Identification and Transformation of Reactive Species in Peracetic Acid Catalytic Activation Systems Using In Situ Electron Paramagnetic Resonance

Abstract

Peracetic acid (PAA)-based advanced oxidation processes (AOPs) have attracted significant attention in the water decontamination field due to the production of various reactive species, but accurate identification of such diverse species with different characteristics is challenging. Herein, typical PAA catalytic activation systems were constructed, including metal ion-induced homogeneous and material-induced heterogeneous catalytic activation systems.

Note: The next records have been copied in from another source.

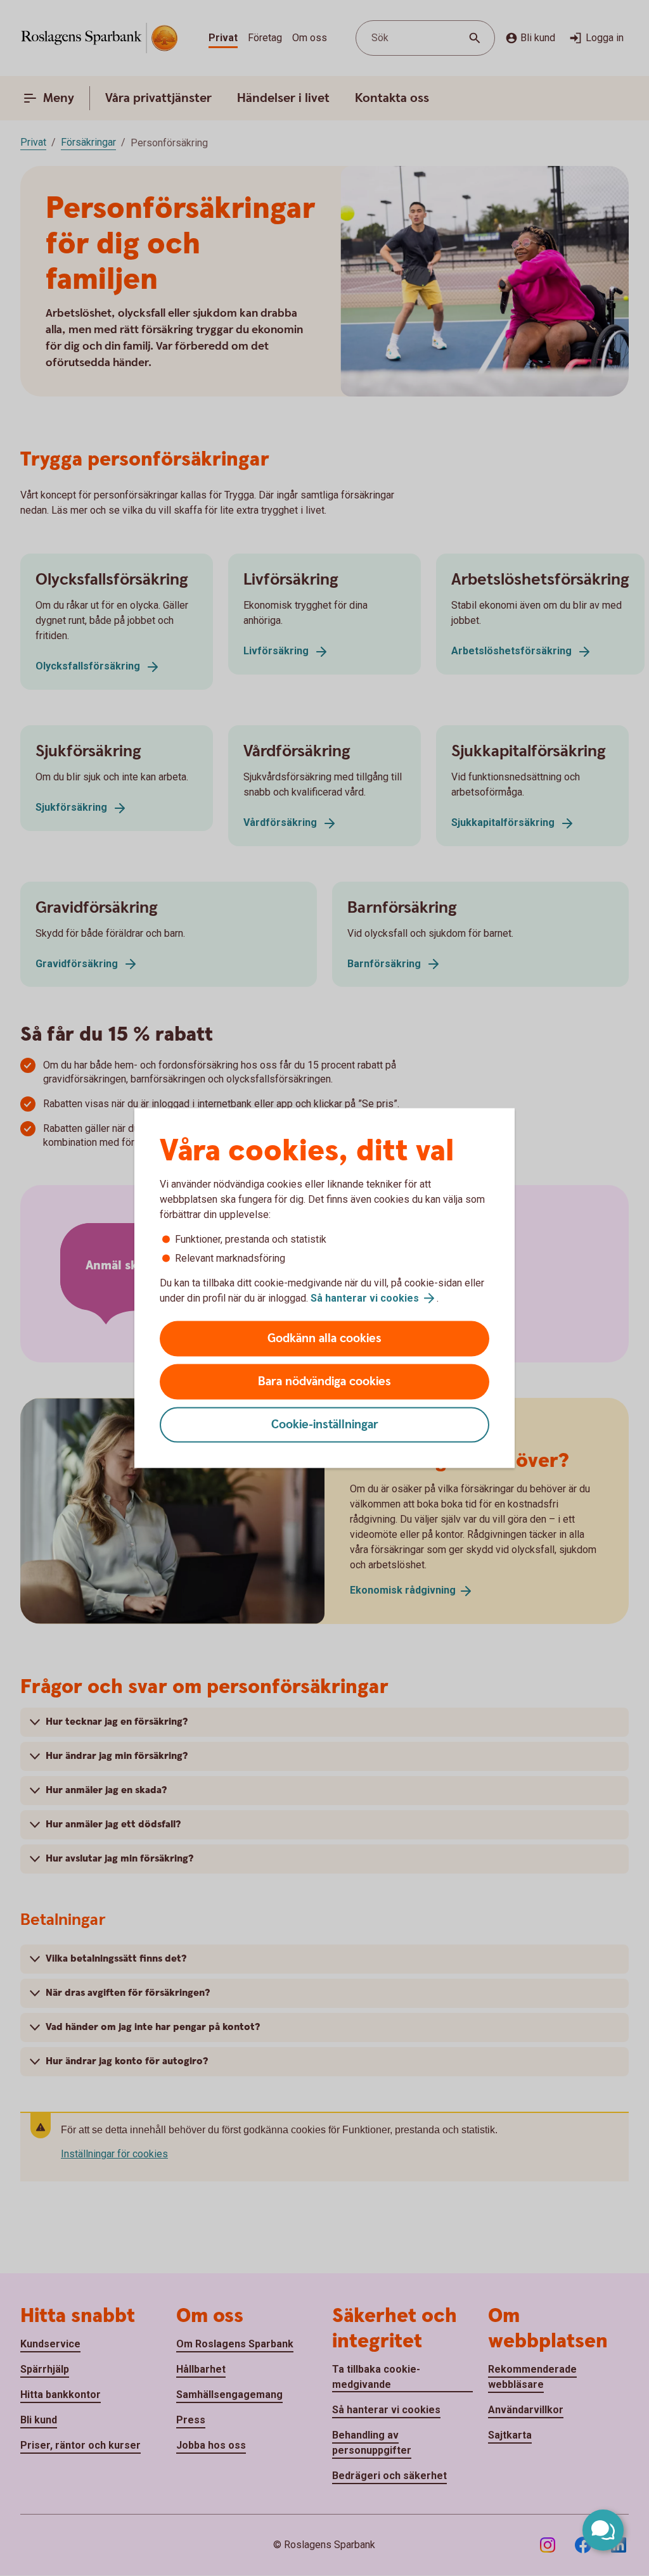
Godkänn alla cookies (324, 1339)
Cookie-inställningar (324, 1425)
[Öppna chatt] (603, 2530)
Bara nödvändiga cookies (324, 1382)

The formation of ^•OH, alkyl radicals (^•CH₃), alkoxy radicals (CH₃C(═O)OO^• and CH₃C(═O)O^•), and nonradical species (¹O₂) was systematically studied and detected by in situ electron paramagnetic resonance (EPR). In the homogeneous catalytic activation systems, the concentrations and types of generated radicals were dominated by the extranuclear electron configuration in the metal ions, while in the heterogeneous systems, carbon material showed lower efficiency in radical formation but directly produced ¹O₂ through double electron transfer. The activation performance of the photocatalyst was dominated by the reduction ability of photogenerated electrons and the oxidation ability of photogenerated holes. Furthermore, an EPR-based method for quantification of ¹O₂ was proposed by using 2,2,6,6-tetramethylpiperidine (TEMP) or its derivatives, confirming that ¹O₂ was transformed from the self-decomposition of PAA or the Russell reaction of complexed CH₃C(═O)OO^•. This study can greatly advance the understanding of the formation and transformation behaviors of reactive species in PAA-AOP systems.